On March 27, 2023, Hale entered Nashville's private The Covenant School with three firearms and shot and killed six people. The victims were three 9-year-old students and three adults. The 28-year-old Hale, who was identified by police as transgender and was once a former student at the school, was fatally shot by Metro Nashville Police Department officers.
Just before midnight on Thursday, Judge I'Ashea Myles ruled that "the original writings, journals, art, photos and videos created by Hale are subject to an exception" to the Tennessee Public Records Act, and that The Covenant School children and parents hold the copyright to Hale's writings.
The judge called Hale's reliance on similar past shootings as "a blueprint" for the attack to be "of grave concern" and noted "that the contagion and risk of copycat behavior to be real, present and credible."
![Covenant School campus](https://cdn.statically.io/img/d.newsweek.com/en/full/2423090/covenant-school-campus.jpg?w=1200&f=9923283c3e4b318813ed246c46caa75a)
Myles said "Hale used the writings of other perpetrators in similar crimes to guide how this plan was constructed and accomplished, mimicking some not only in their methodology, but also choice of weapons and targets."
The judge's decision comes after several groups, including Star News Digital Media and the Tennessee Firearms Association, as well as Tennessee State Senator Todd Gardenhire, filed public records requests for Hale's documents.
The documents, seized by Metro Nashville Police during the investigation into Hale's school shooting, include at least 20 journals, a suicide note and a memoir.
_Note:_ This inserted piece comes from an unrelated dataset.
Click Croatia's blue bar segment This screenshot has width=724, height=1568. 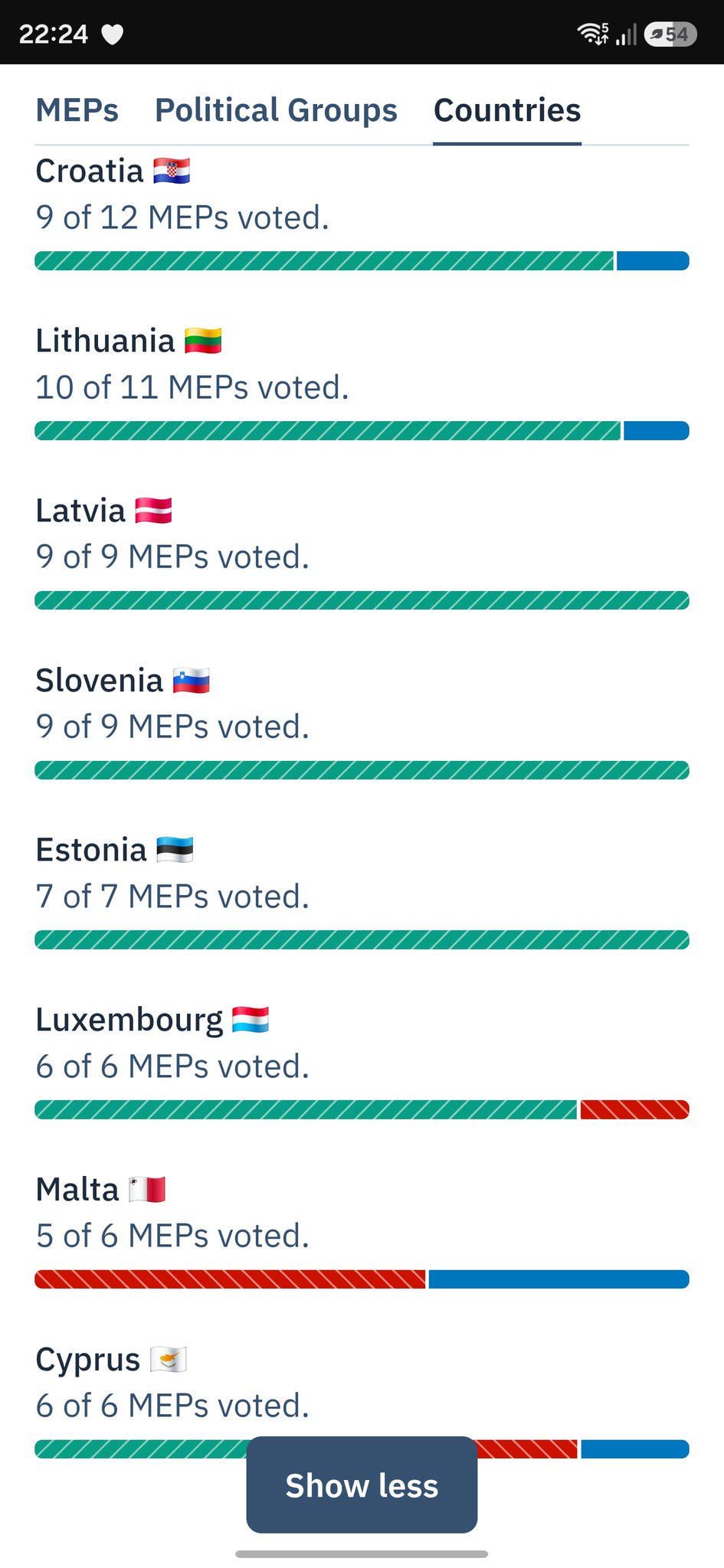pos(653,261)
When the public records requests were denied due to an open investigation, the parties sued for immediate release of the documents.
Previously, the Tennessee Court of Appeals ruled that victim's parents, the Covenant School and the affiliated Covenant Presbyterian Church can seek a court order to prevent Hale's writings from being released. The parents and the school were granted intervention and sought to keep the documents private for security reasons, to prevent additional traumatization and to avoid encouraging copycat shootings.
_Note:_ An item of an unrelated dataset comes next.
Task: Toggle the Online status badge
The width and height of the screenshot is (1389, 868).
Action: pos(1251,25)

Over the course of the court case, several pages of the journal have been leaked and published on social media and in The Tennessee Star.
In statements released by their attorneys and obtained by the Associated Press (AP) and The Tennessean, family members applauded Judge Myles' ruling, noting that it protects them from re-traumatization and potentially prevents future shootings.
The Tennessean reported that Dr. Erin Kinney, mother of student Will Kinney, called Myles decision "an important first step to making sure the killer can't hurt our babies anymore."
"The importance is even more clear due to the leaking of stolen police documents, which has violated our parental right to protect our traumatized and grieving children from material that could destroy their lives," Kinney said. "We are more resolved than ever to fight to keep our children and everyone's children safe from this murderer."
According to the AP, the family of Cindy Peak, who was a substitute teacher at the school, said in a Friday statement: "The last year and a half without Cindy has been difficult. But today brings a measure of relief in our family. Denying the shooter some of the notoriety she sought by releasing her vile and unfiltered thoughts on the world is a result everyone should be thankful for."
Newsweek left a phone message for The Covenant School for comment on Friday. Newsweek also reached out to State Sen. Gardenhire and the Covenant Presbyterian Church for comment via email.